Thursday, March 30, 2006

Young Metros

About ten years ago, I overheard an office conversation with two heterosexual men in their thirties talking about the clothes they just bought. They were comparing style, colour, fabric, and price. Then they pulled out the shirts from their bags and showed them to each other. I turned to them and said - This is a conversation I can't imagine happening between two men, say five years ago.

They laughed and said - You just gotta get with the times.

Granted, both men were urban designer with designer girlfriends. Urban designers in generally are more finely tuned to the aesthetics of life and male urban designers in particular have their feminine side well developed. They were the first breed of metrosexuals.

Today, on the subway, a group of young people got on, slurping their Tim Horton ice cappuccinos.
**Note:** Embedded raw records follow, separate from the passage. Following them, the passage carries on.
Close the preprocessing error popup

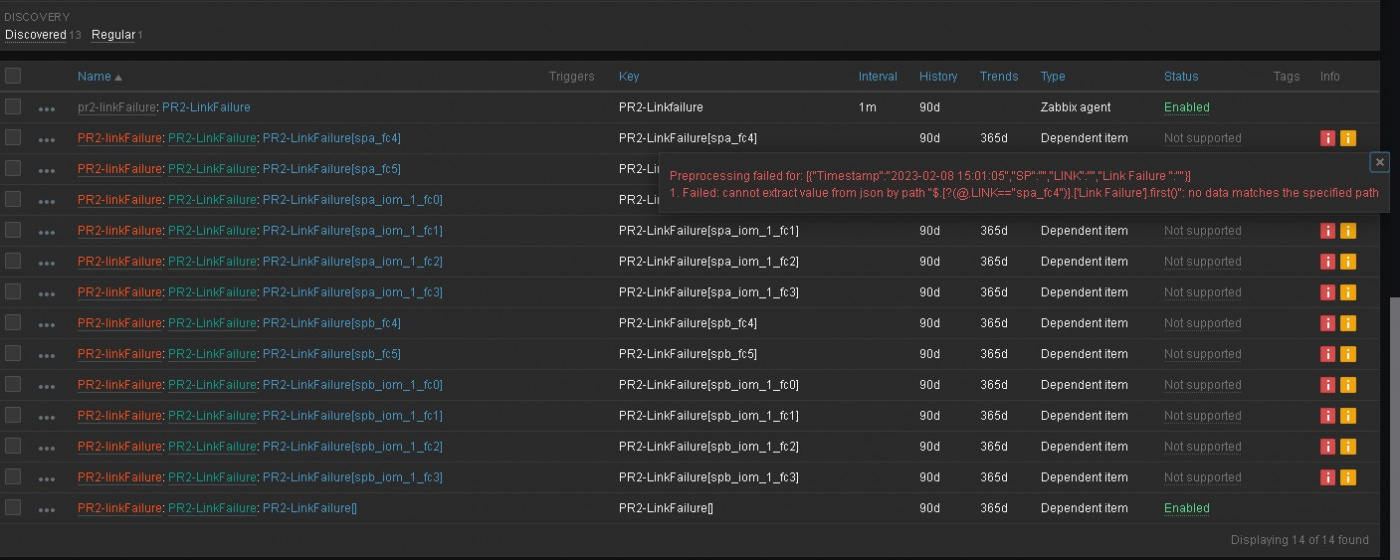pos(1380,162)
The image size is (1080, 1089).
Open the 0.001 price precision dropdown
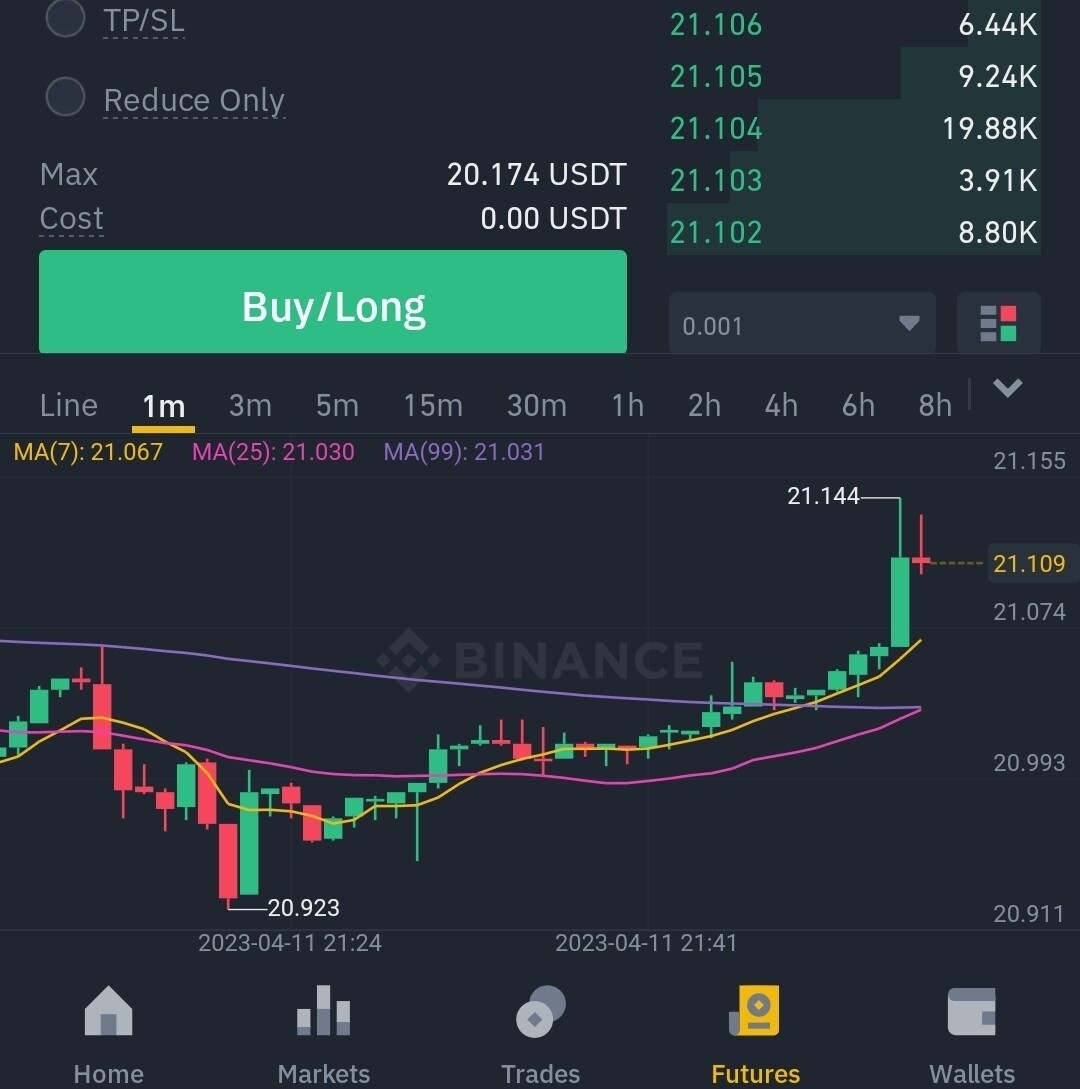click(x=801, y=325)
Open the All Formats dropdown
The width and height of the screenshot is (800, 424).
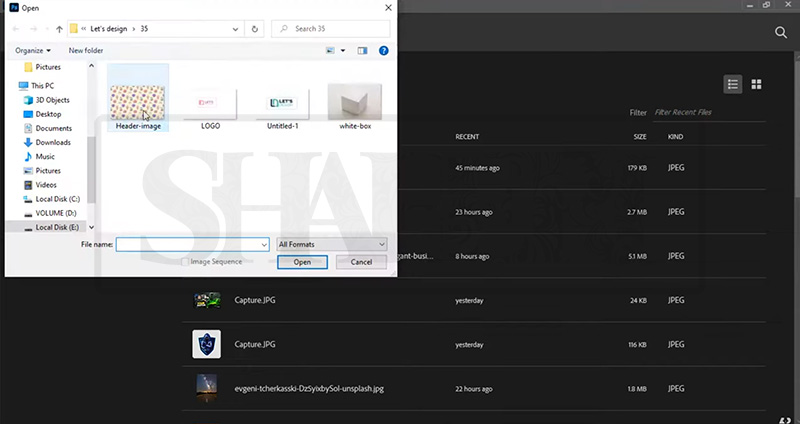(x=332, y=244)
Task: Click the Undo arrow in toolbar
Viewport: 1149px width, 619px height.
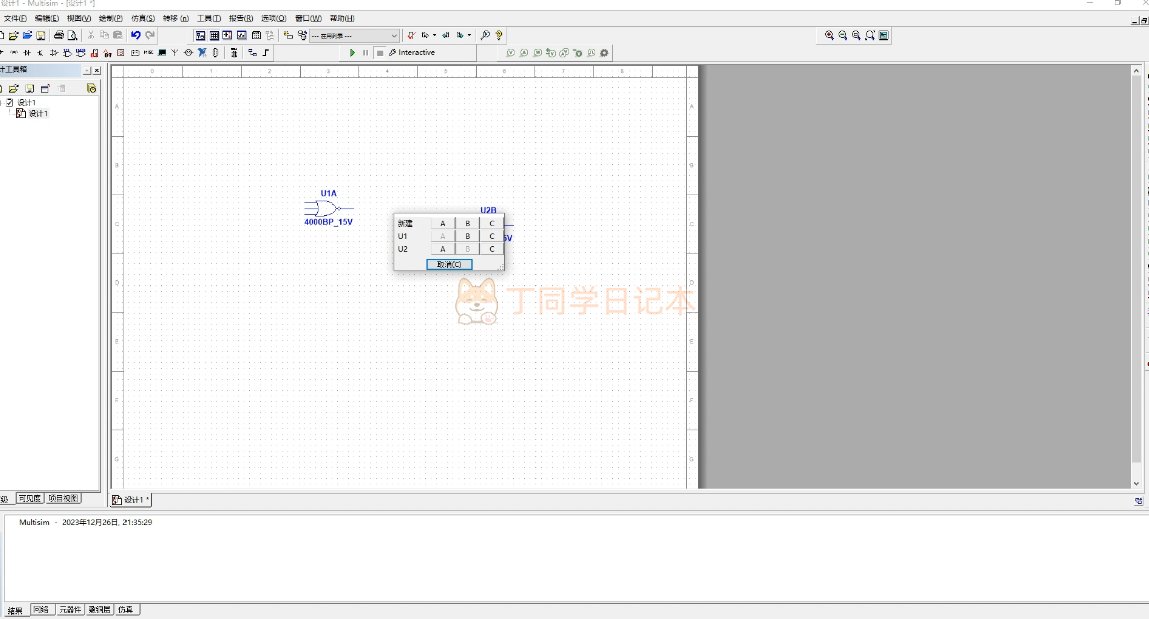Action: pyautogui.click(x=135, y=35)
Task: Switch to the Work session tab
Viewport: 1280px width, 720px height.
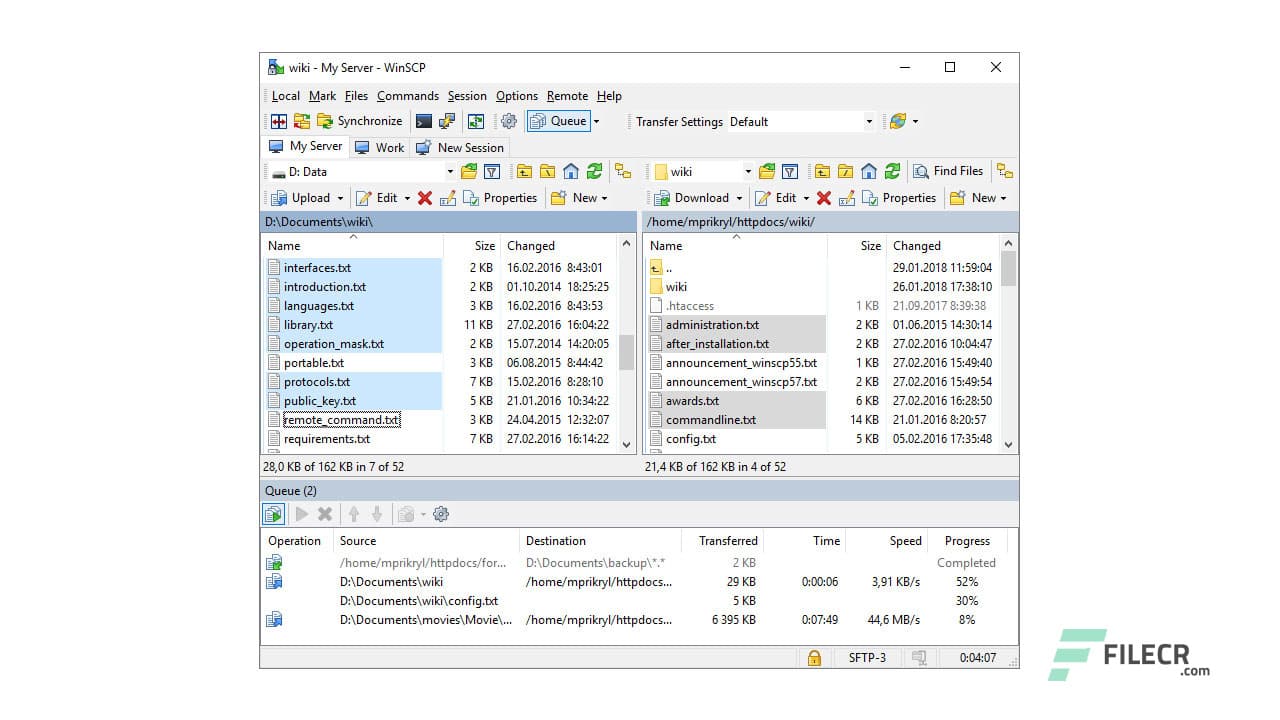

They were probably first year university students, though they could be mature looking high school kids. There was a girl with long, flowing blond hair, wearing purple ballet flats, black leggings, a pink baby-doll dress with flower prints, and a cropped white sweater over the dress. She looked cute. She was like an artsy Jessica Simpson. Her female friends were also cute, though not as eye-catching as her.

The boy that was with them had long, spiked greasy hair plastered to his head, looking like he was too shy to face the world, though that too could be a cultivated look. He did not look or sound effeminine. What caught my attention was the flow of their conversation.

Cute Girl - My nails are really small, especially on my toes. When I paint my toe pinky, it's just a red dot.

Friend - Why don't you get a pedicure.

Boy - How often do you go?

Cute Girl - I'm not paying someone to put a dot of polish on my toe.

Boy - When are you guys going to start wearing flip-flops?

The innaneness of the topic aside, when did toe polish and foot fashion leave the realm of women's private conversation to be a unisex subject, casually tossed out for discussion on the subway? What's in it for the boy? Do they talk about how often jock straps get laundered?

I get the sense he's the next generation of metrosexuals. Every subject is open, everyone talks about everything. There is no more mystique in the feminine. There is no more awe of the masculine.

Too bad I can't stand D. H. Lawrence right now. Some of his earthy sorting of the differences between men and women would bring back sensuality of the sexes and give flavour to the blandness of loquacious equality.